WORK ORDER >>
Lines from the one containing "The height and" through the final line of the data, restated word for word and free of pictures, make up the whole answer.

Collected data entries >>
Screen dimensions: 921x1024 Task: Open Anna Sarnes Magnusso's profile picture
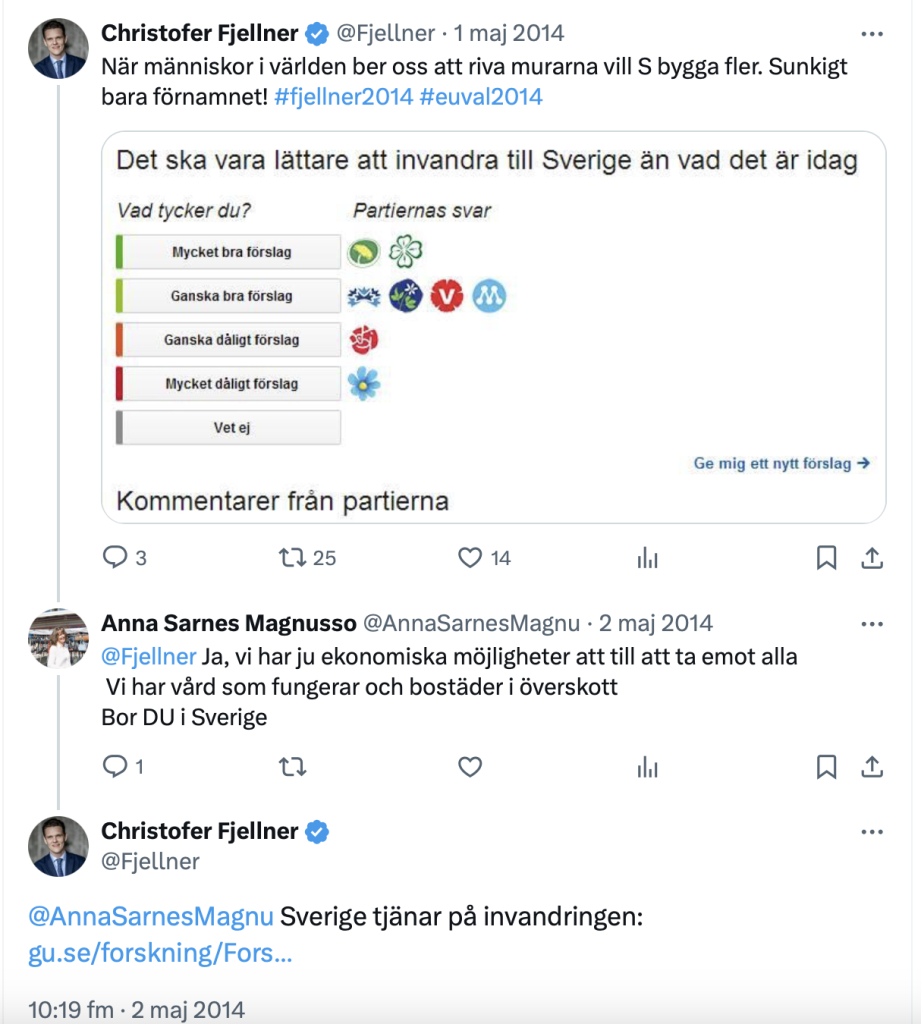click(58, 637)
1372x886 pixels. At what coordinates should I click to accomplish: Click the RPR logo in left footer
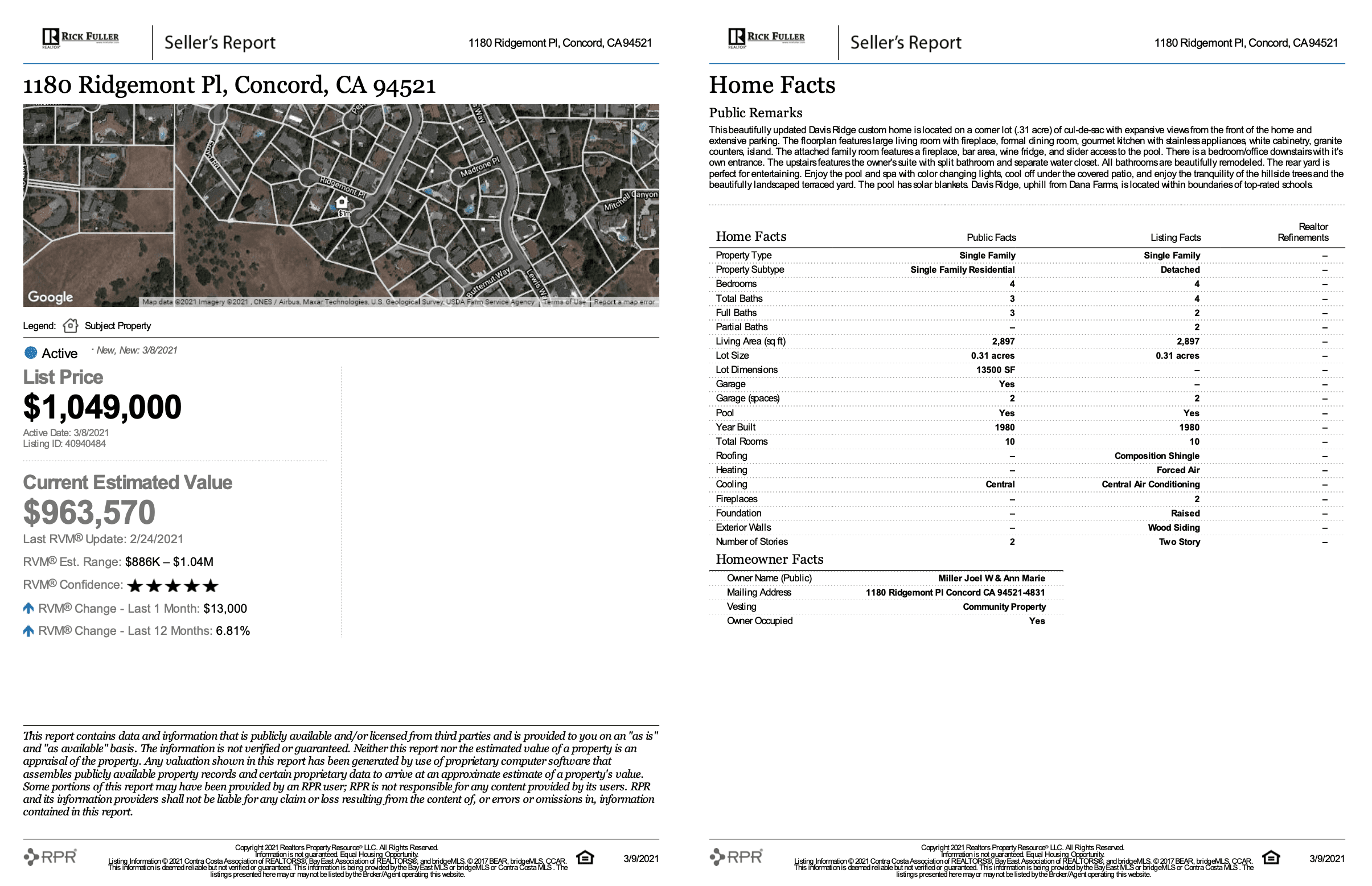[50, 856]
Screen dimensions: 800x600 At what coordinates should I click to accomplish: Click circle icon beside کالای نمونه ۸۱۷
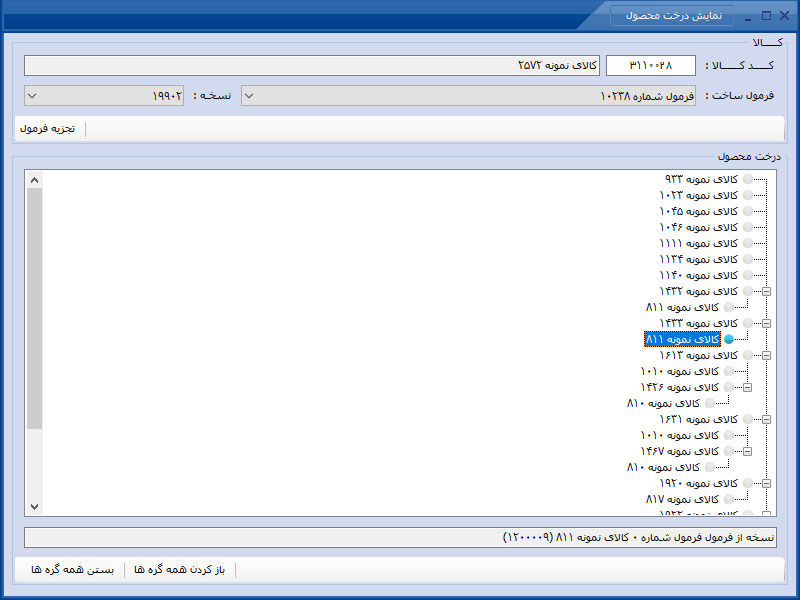(729, 499)
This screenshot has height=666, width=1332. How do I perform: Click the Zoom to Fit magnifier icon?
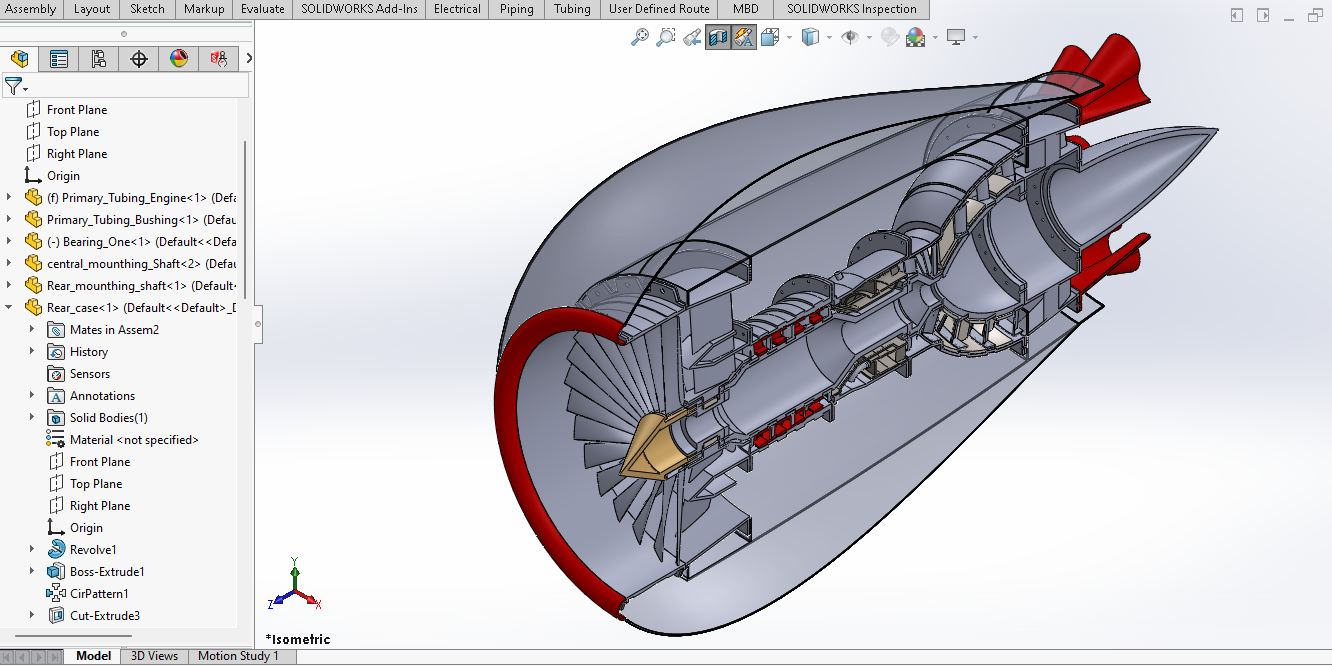click(x=640, y=37)
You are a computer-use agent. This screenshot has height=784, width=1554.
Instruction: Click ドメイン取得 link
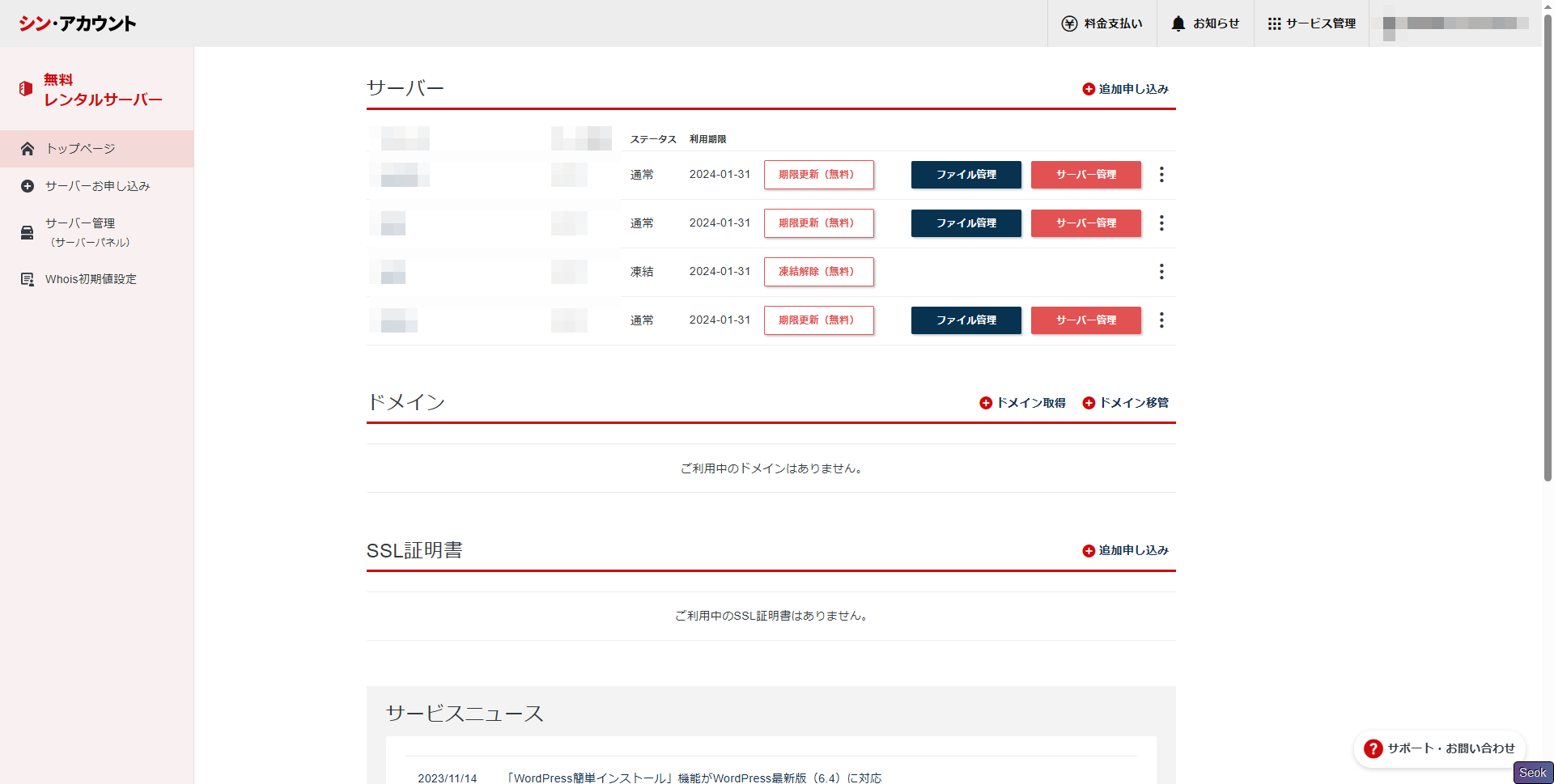coord(1022,403)
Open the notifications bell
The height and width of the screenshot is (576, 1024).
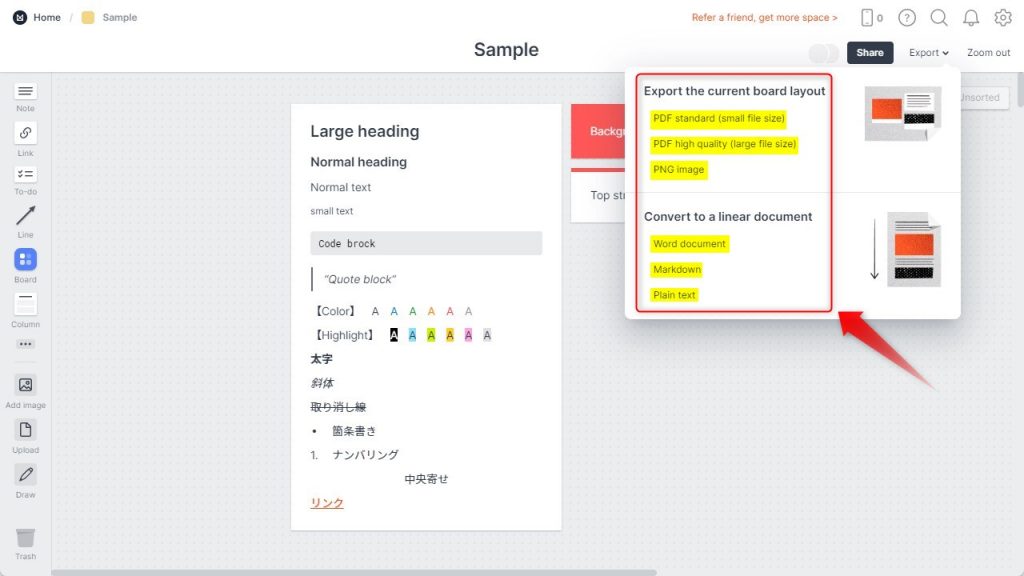(971, 18)
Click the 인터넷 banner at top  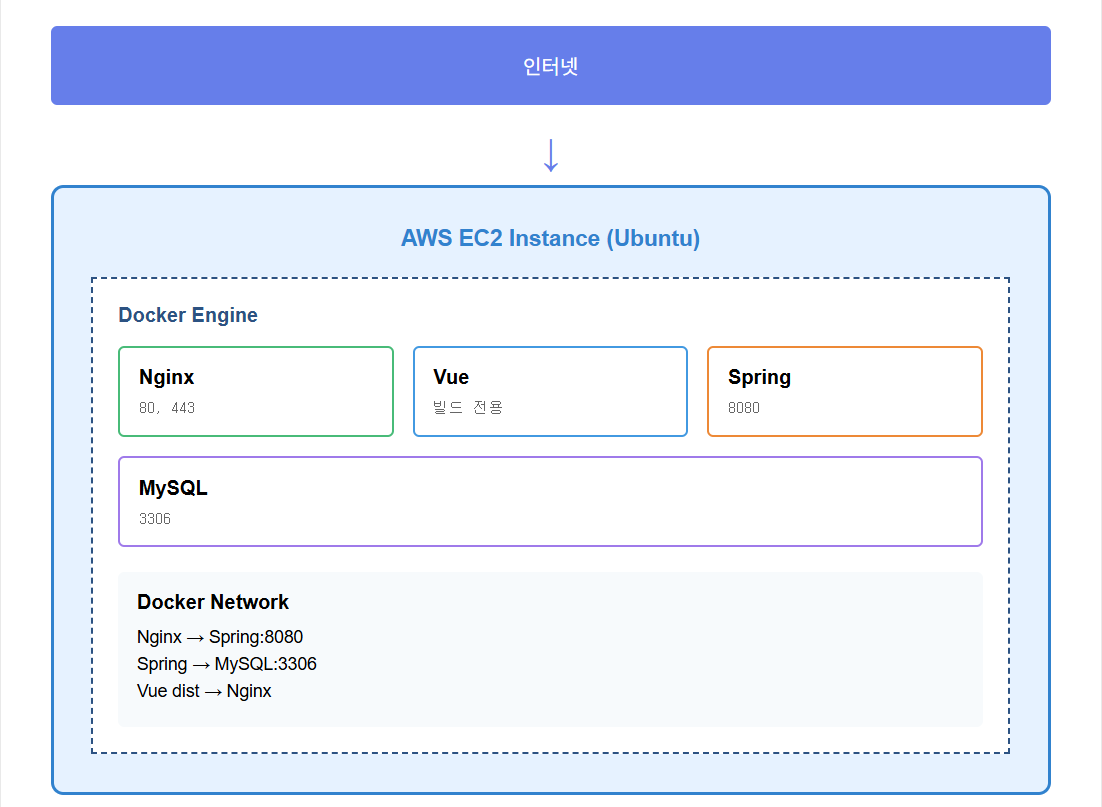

TASK SOLUTION >>
The height and width of the screenshot is (576, 1024).
(971, 18)
Click the 인터넷 banner at top  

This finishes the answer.